Residents evacuated from a surrounding area described conference shrill roars when a landslide happened.

Amateur footage of a occurrence promote on state radio showed waves of red dirt fast engulfing and abrasive buildings.

A video taken by an eyewitness and posted online by Beijing Daily journal shows plumes of dirt sharpened adult in a atmosphere as a pile of earth collapses.

Juliana Liu, BBC News, Hong Kong

Until 30 years ago, Shenzhen was zero though a still fishing encampment opposite a limit from Hong Kong. But Chinese personality Deng Xiaoping had a vision.

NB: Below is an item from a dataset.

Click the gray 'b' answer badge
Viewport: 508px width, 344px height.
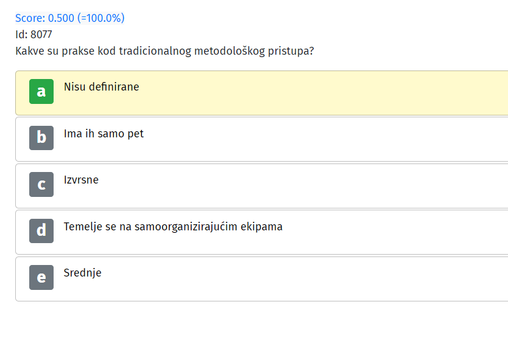41,138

And he led a mutation into a country’s first, and still many successful, special mercantile section – full of self-made entrepreneurs.

Shenzhen is a boomtown, with a city centre surrounded by miles and miles of sprawling industrial parks.

For a past 3 decades, millions of migrant workers from around China, including many of my relatives, have flocked there to pursue jobs and opportunities taken during home.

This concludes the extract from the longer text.